**SUPPLIED PASSAGE**.
It's clear that nixio solves the particular problem very well.
Generally, however, things are in flux.  There was a discussion about
Luiz' proposal for a osex:

http://lua-users.org/lists/lua-l/2009-05/msg00470.html

i.e. answering the question 'what basic cross-platform OS
functionality can we package in a library'?  lfs is cool, but I miss
things like access (which IHMO should be part of lfs), so I go to
lua-ex, but this has an ad-hoc approach to modifying system namespaces
(like os) which feels dirty.  The consensus was that adding things to
os is not necessarily evil, but there should be agreement as to what
extra functions should live here, and what their parameters and return
values should be. For example, os.sleep() is a nice candidate for an
external function, easy to implement on most OSses, but the
specification should be clear on what the meaning of its argument
should be (milliseconds? fractional seconds?)

**ITEMS**.
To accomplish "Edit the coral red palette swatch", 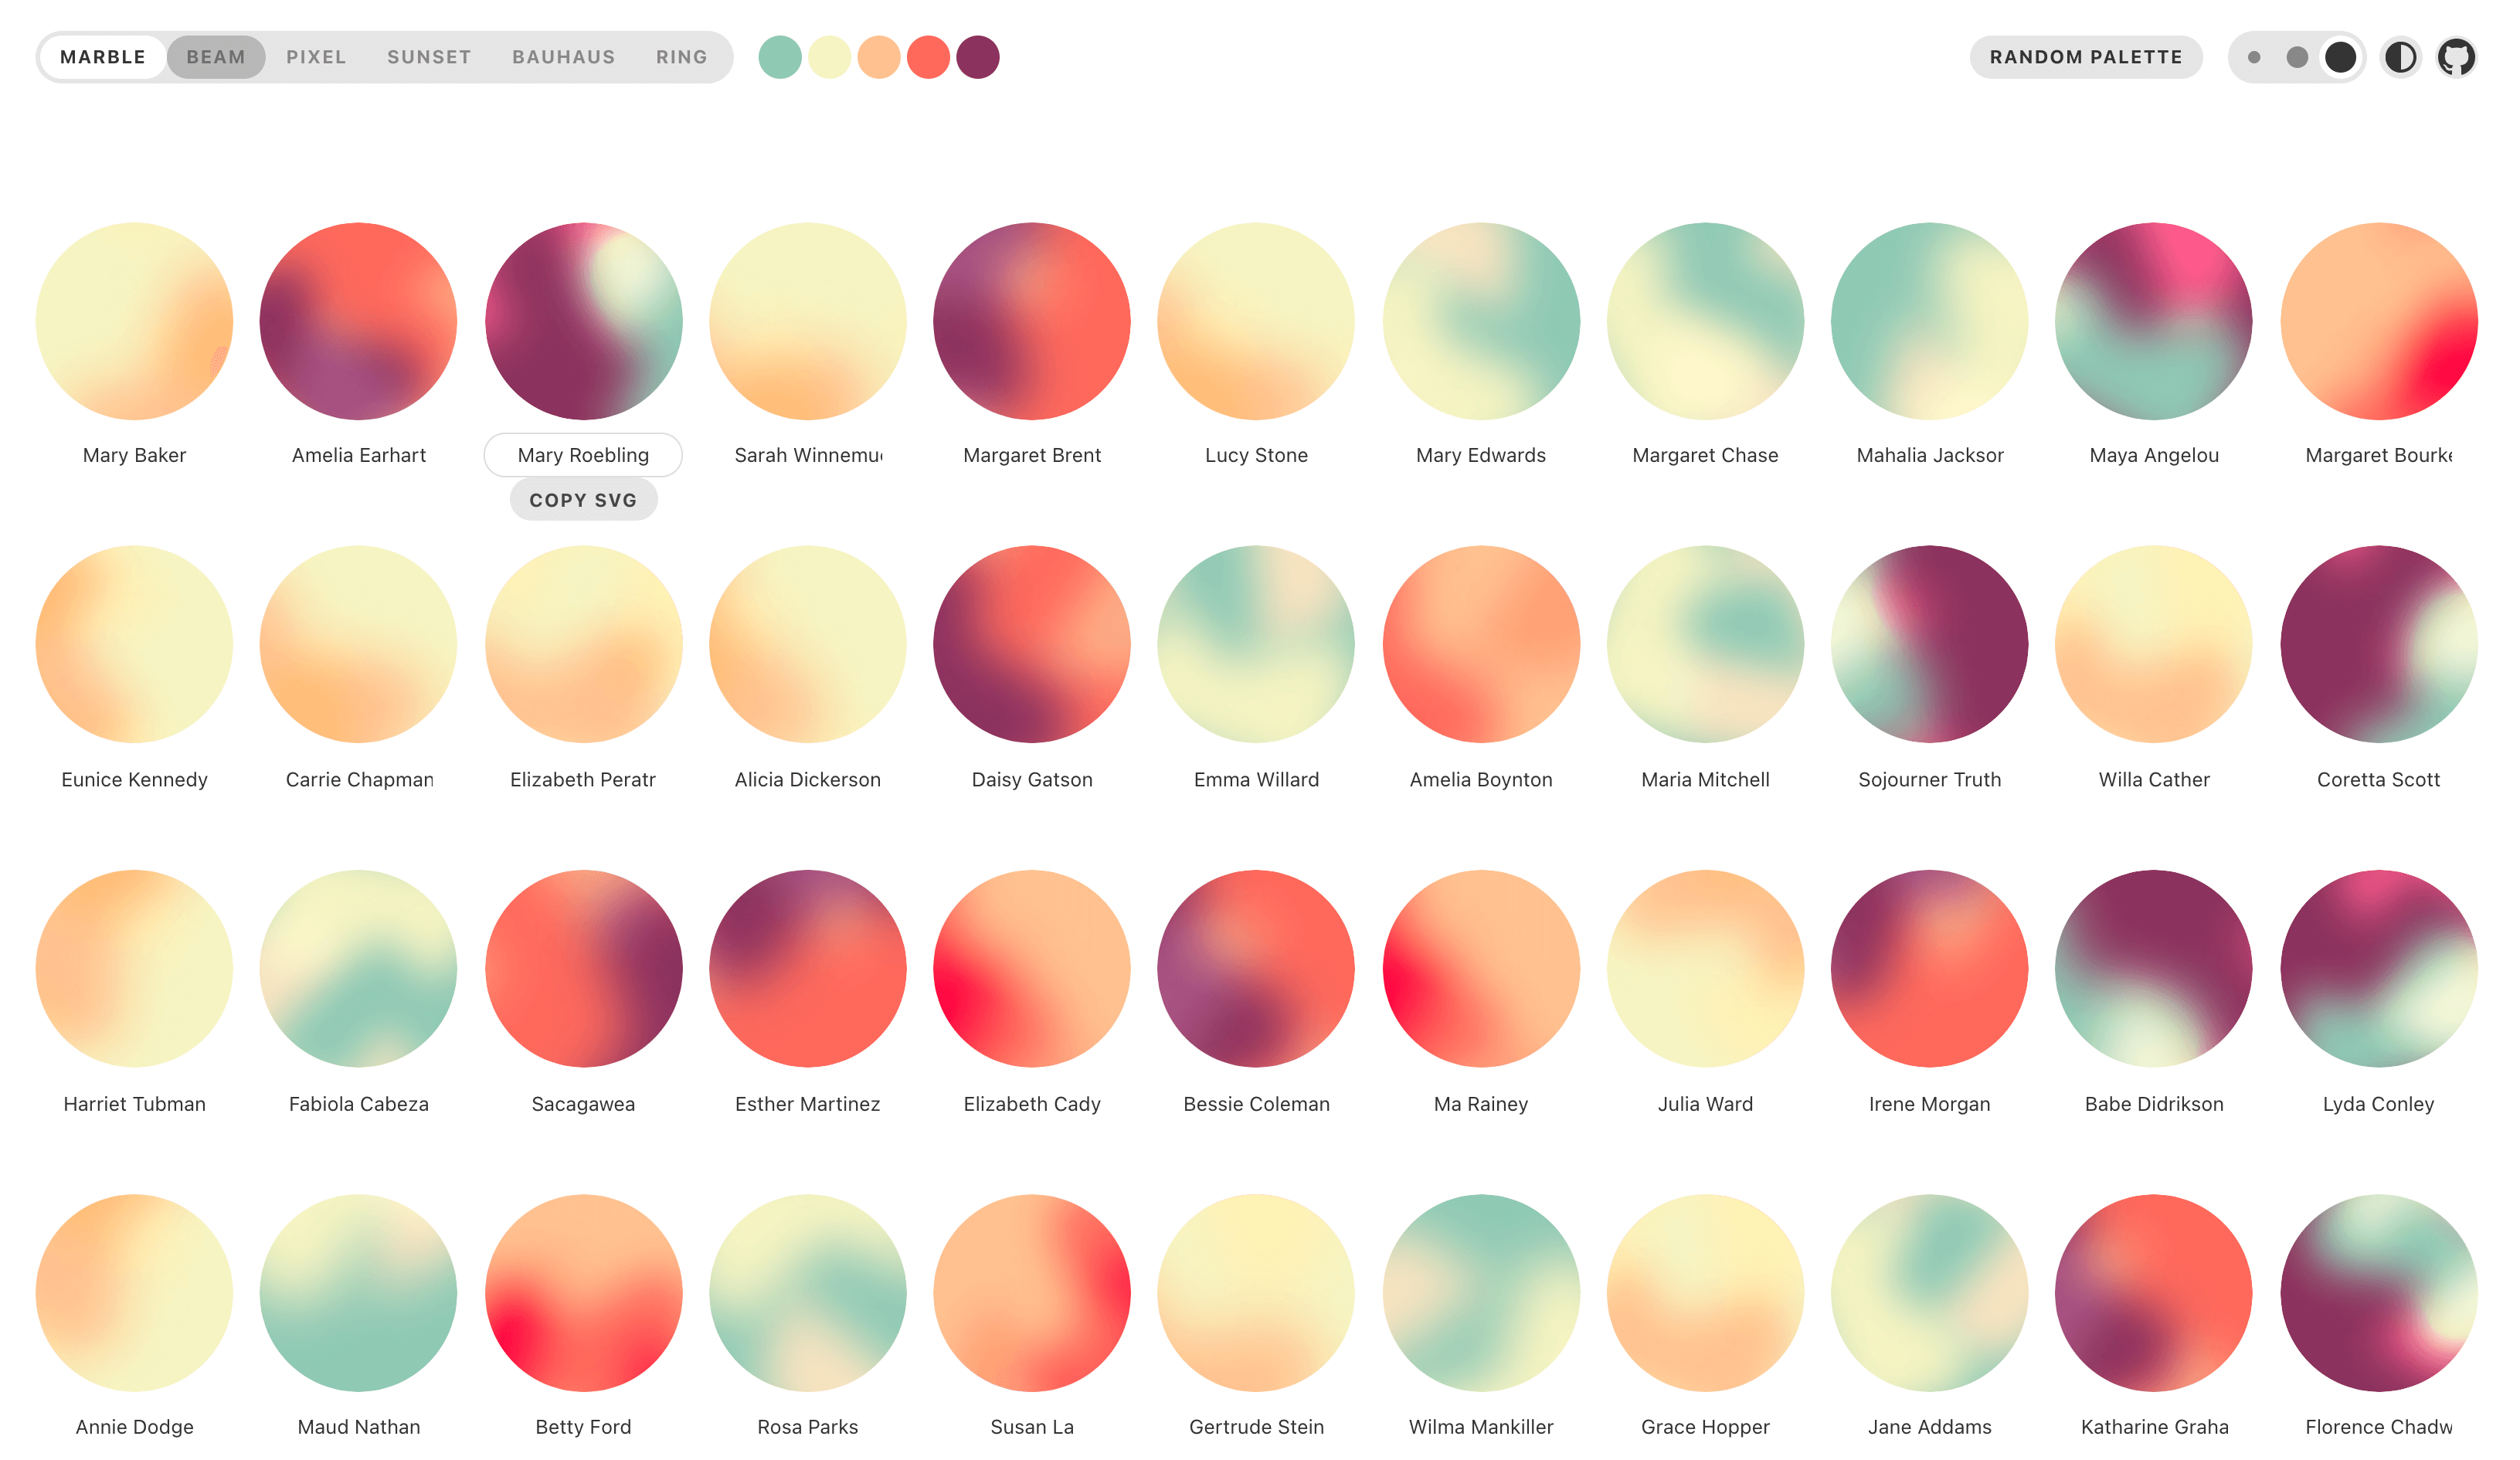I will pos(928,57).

* * *

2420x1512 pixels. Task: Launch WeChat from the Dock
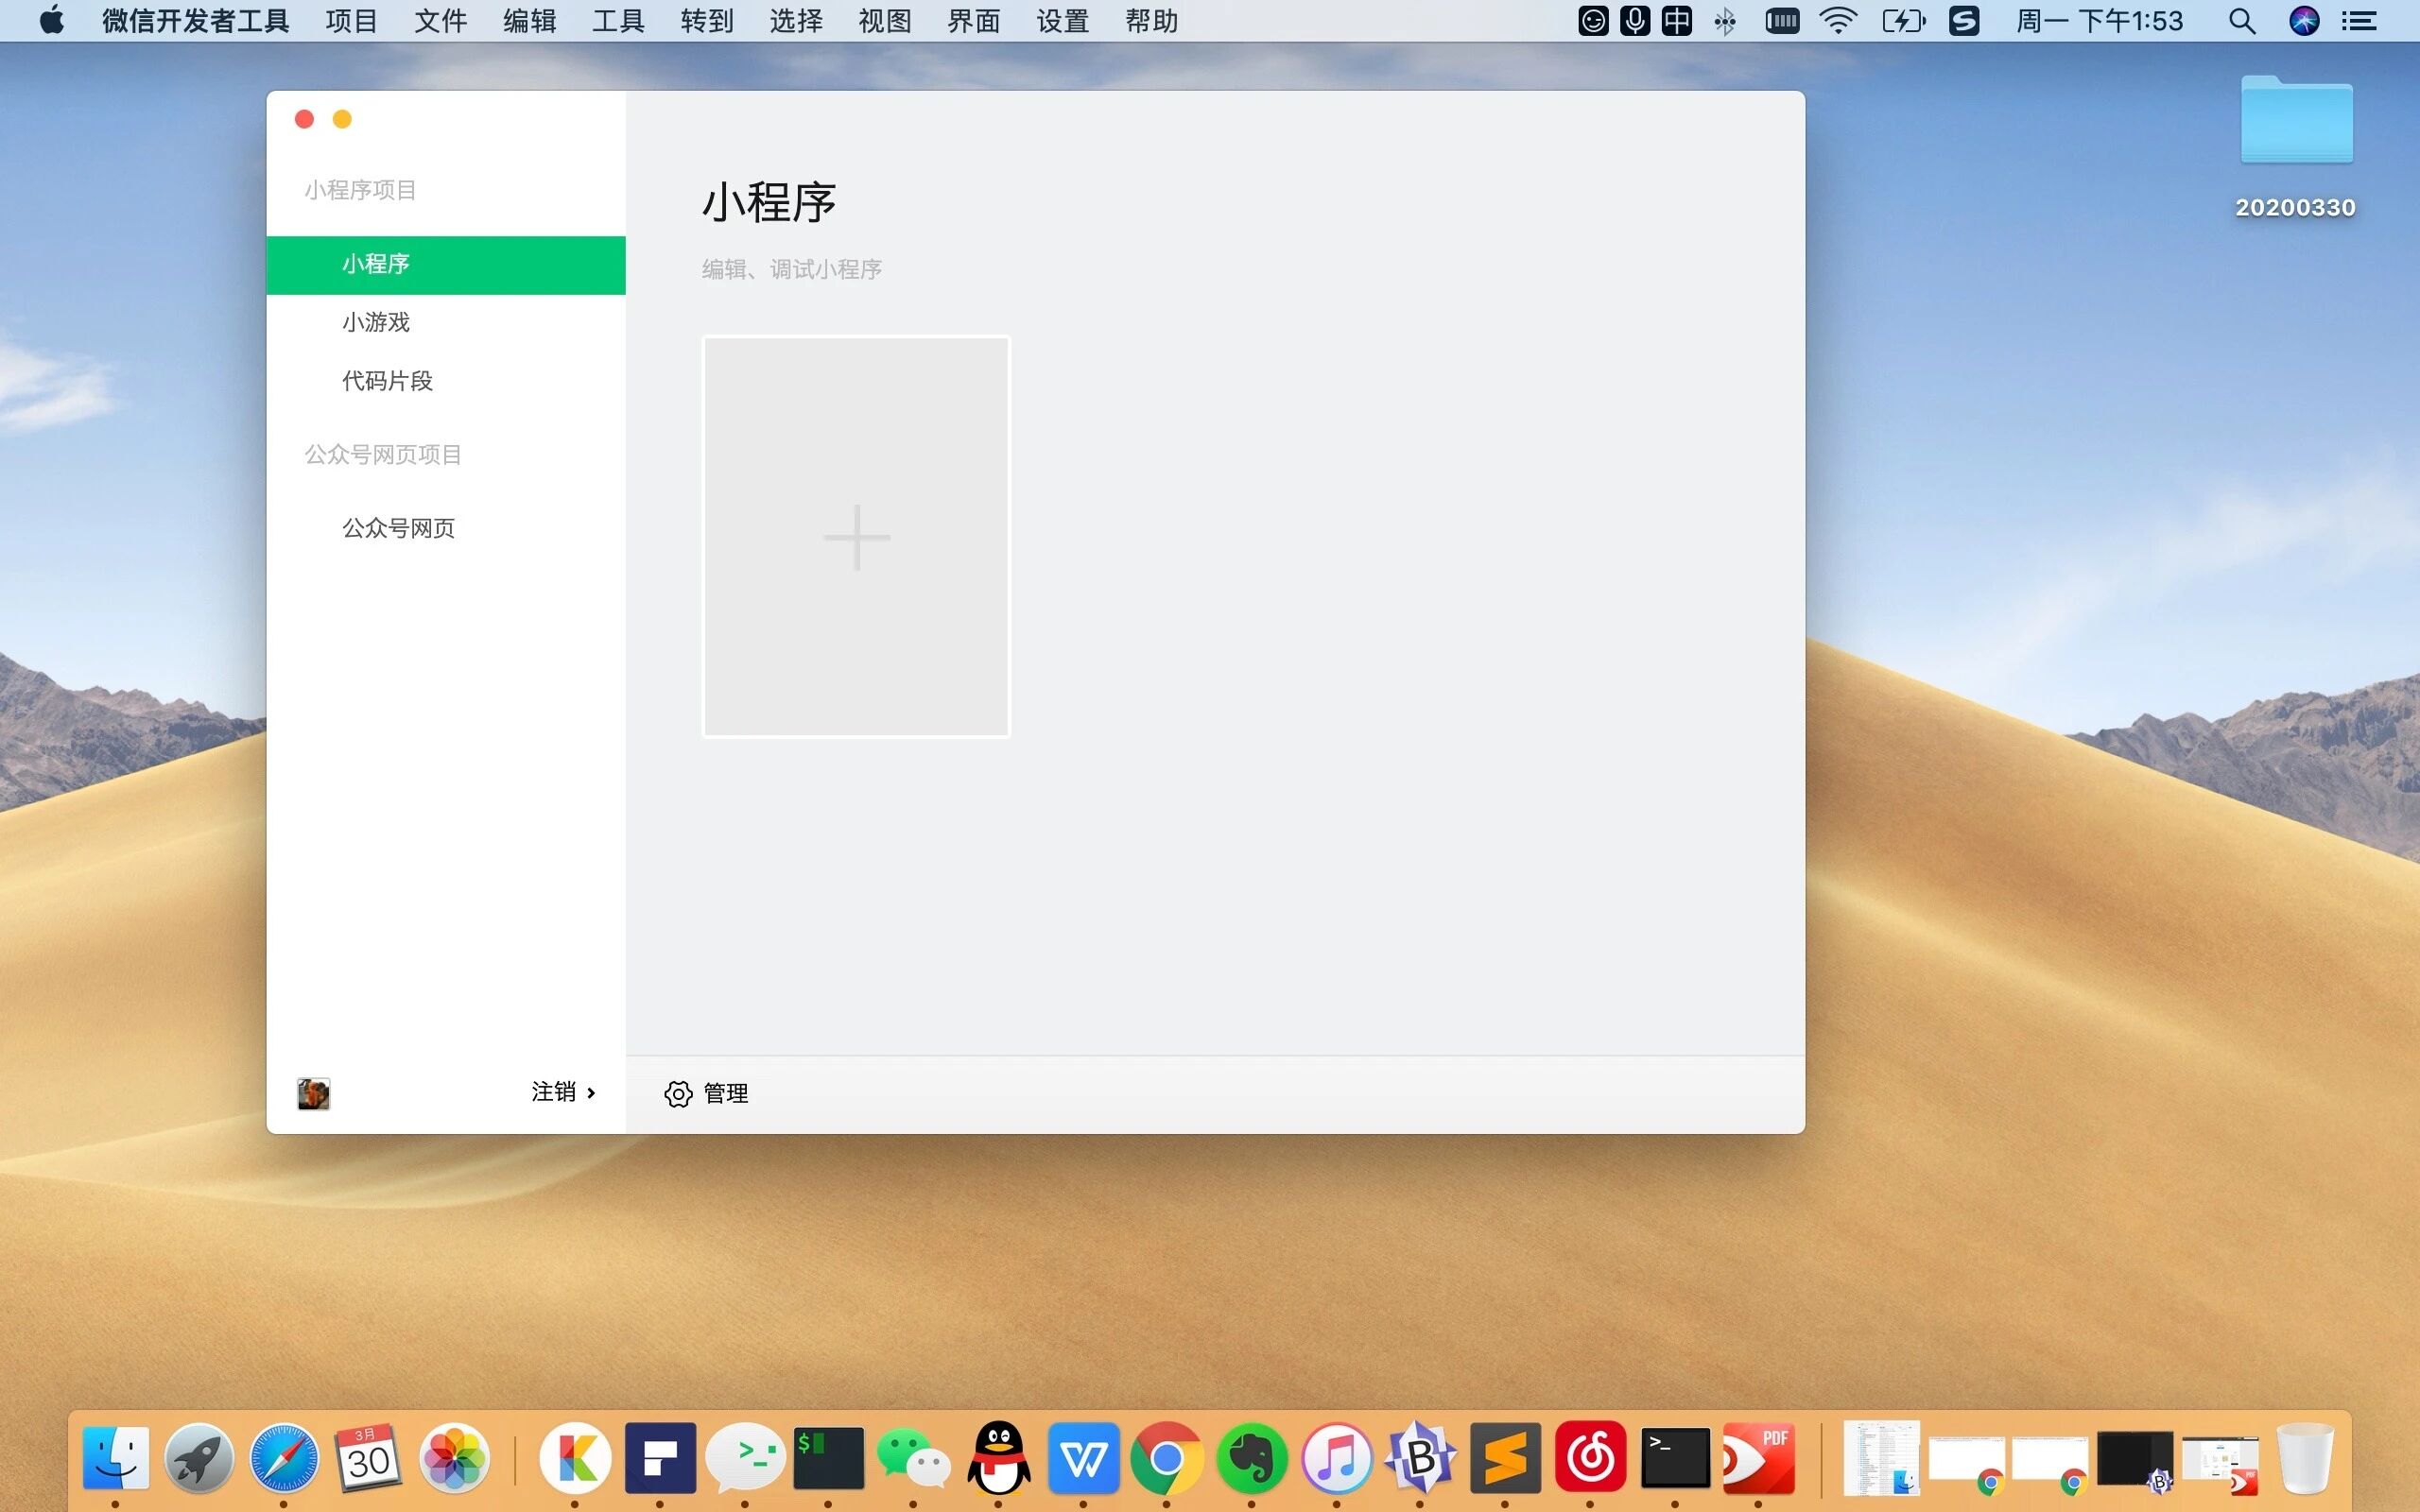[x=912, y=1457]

**WHAT TO DO**.
**a.** In the passage on cross-platform OS functions for Lua, which function is offered as an example of a good candidate for an external function?
**b.** Continue the passage on cross-platform OS functions for Lua, starting after its last sentence.
The material above was taken from a separate source.

**ANSWERS PER TASK**.
**a.** os.sleep()

**b.**
Another theme of that thread is that it's easy to work at the wrong
level of abstraction when designing such a library, overfocusing on
the platform implementation.  For instance, the lfs pattern of
iterating over entries in a directory is very efficient on POSIX, but
this pattern isn't the most efficient way to do it on Windows if you
then have to stat each filename, since the _find_next function is
actually grabbing more than the file name - so an alternative iterator
over file entries turns out to be needed.

lua-ex is not bad at what it does, it does provide a portable Process
abstraction, etc.  However, it has recently been growing in some
ad-hoc ways; when I was packaging it for Lua for Linux, I found myself
stripping out the new path manipulation functions since they don't
need to be in C and were a bit .. eccentric.

steve d.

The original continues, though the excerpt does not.